Nous y voilà. Le début de la seconde partie est marqué par la création française de November steps de Takemitsu. Si l’on serait tenté de croire, à première vue, que cette œuvre mettant en scène deux mondes culturels opposés est uniquement le moyen de régler une forme de conflit intérieur, il faut également noter une série d’oppositions et de confrontations. En effet, ce n’est qu’à de très rares occasions que se croisent et s’entrecroisent les sonorités de l’orchestre occidental et des deux instruments solistes. D’autre part, il est frappant de constater que le compositeur ne cherche pas à amalgamer la discontinuité et la flexibilité du temps musical invoqué par shakuhachi (Kifu Mitsuhashi) et biwa (Kumiko Shuto) dans la continuité du courant sonore de l’orchestre. Du reste, une longue cadence finale de près de dix minutes laisse entièrement la place aux solistes dans un système de cellules aléatoires proches de la conception métrique de la musique japonaise fixée sur la respiration humaine. Déjà acquis à la cause de ce répertoire, nous nous laissons gagner par cet hors-temps, incapables de prendre la moindre note, suspendus aux souffles, sons parasites et percussifs des solistes. Ils sont accompagnés avec intelligence et parcimonie par un orchestre d’une plasticité exemplaire, dirigé par Eivind Gullberg-Jensen [photo].

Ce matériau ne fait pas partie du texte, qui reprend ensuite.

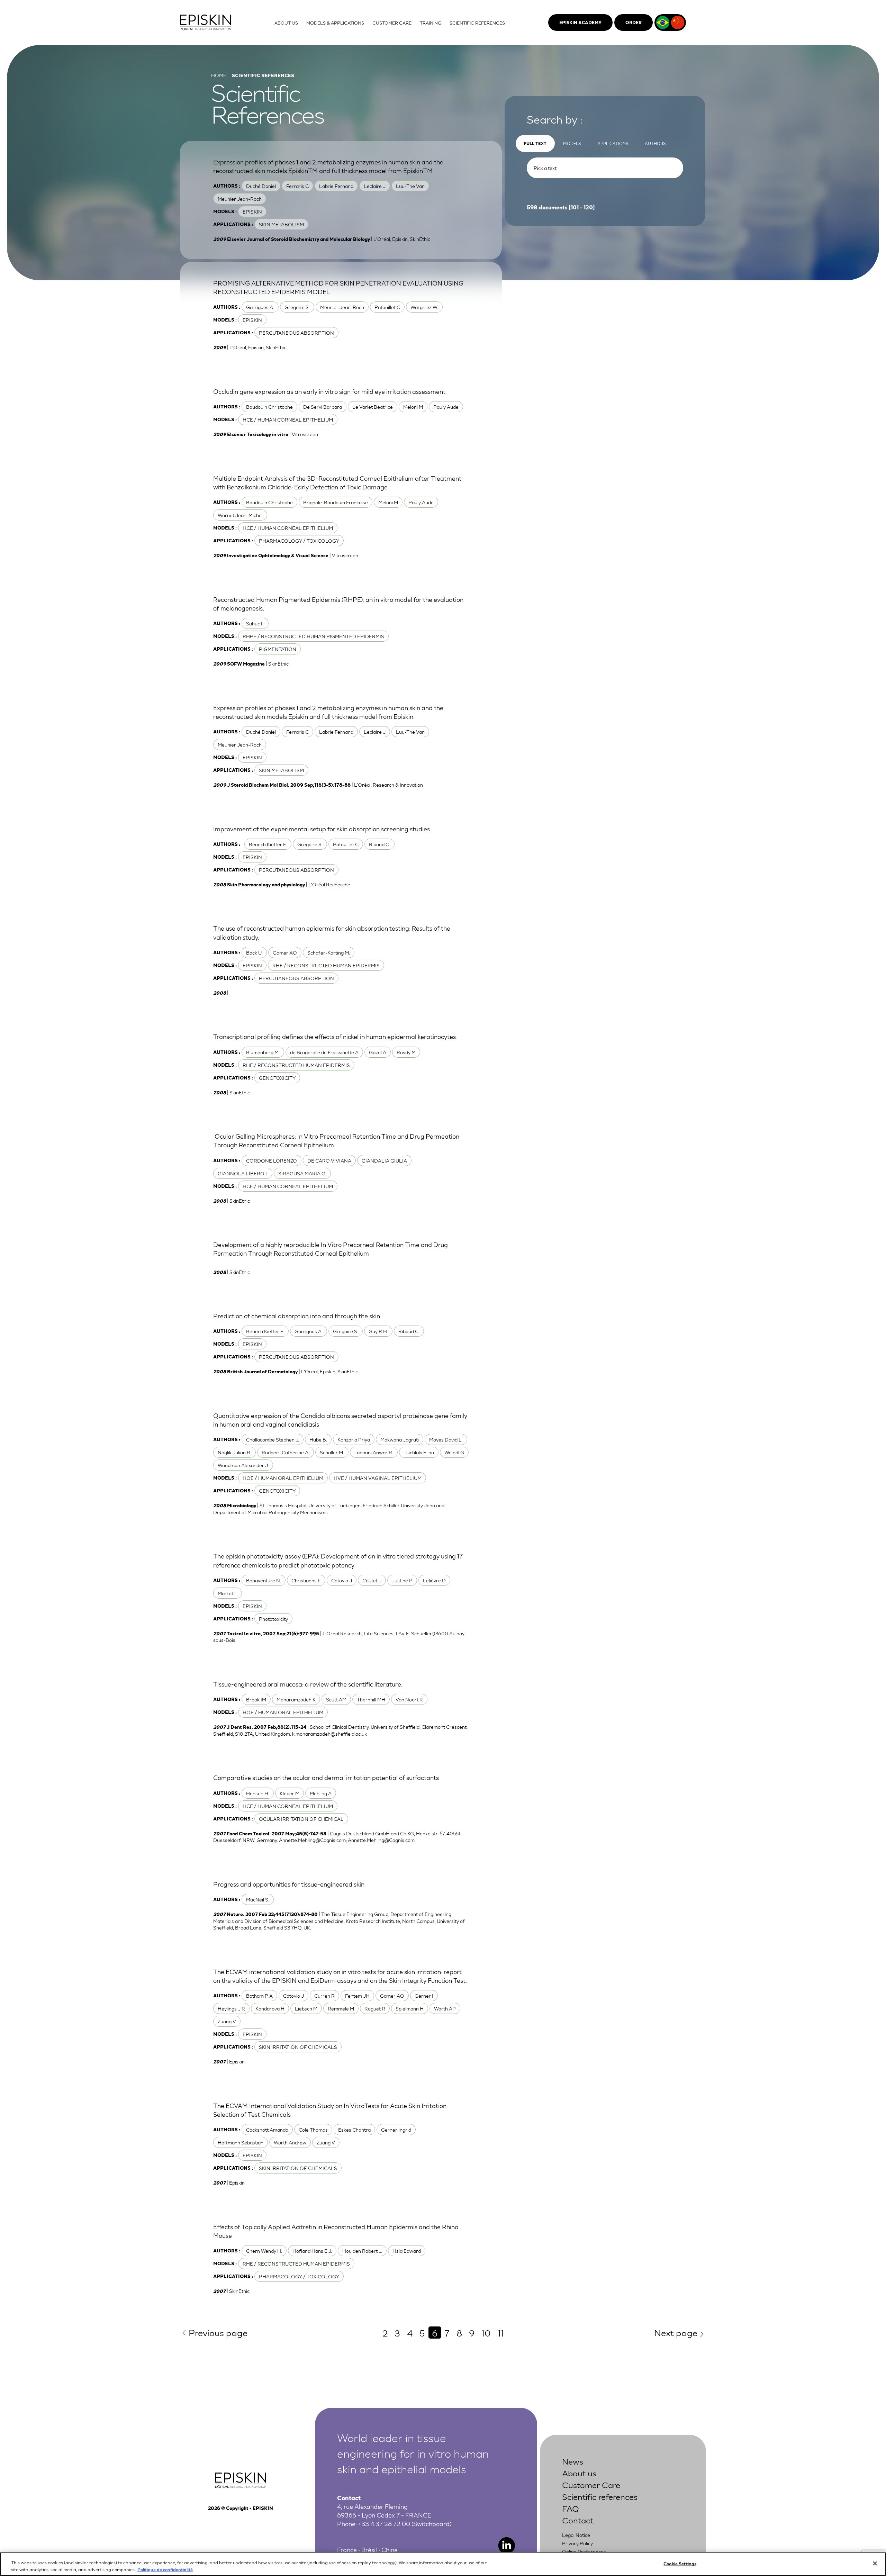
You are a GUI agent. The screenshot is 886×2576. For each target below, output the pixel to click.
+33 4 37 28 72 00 (384, 2523)
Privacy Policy (577, 2543)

Chose promise, chose due, le triptyque La mer vient boucler ce second volet BMES de l’Orchestre national de Lyon. Si le son légèrement effacé et tout en contrôle était parfaitement adapté aux exigences de pièces concertantes, il manque légèrement d’opulence et de respiration pour cette ultime pièce. Dans le premier mouvement, le choix de tempi souvent trop lents et la gestion des accelerandos nous gênent. L’articulation est précise, les solistes excellents, mais certains équilibres restent surprenants. Face à des cordes denses et homogènes, les soli de petite harmonie se trouvent parfois au second, voire au troisième plan, dans un effet d’éloignement dommageable. Les mêmes options interprétatives sont retenues dans un dernier mouvement qui manque de relief et de consistance. Conserver les dynamiques extrêmes pour les derniers instants ne les amène cependant pas par la trajectoire et la forme même du passage. Très bon par ailleurs, l’orchestre donne l’impression d’être resté dans le concerto.
De cette soirée, nous conserverons probablement en mémoire une enthousiasmante confrontation live avec une fort belle version de November steps conduite par solistes, chef et orchestre de grande valeur.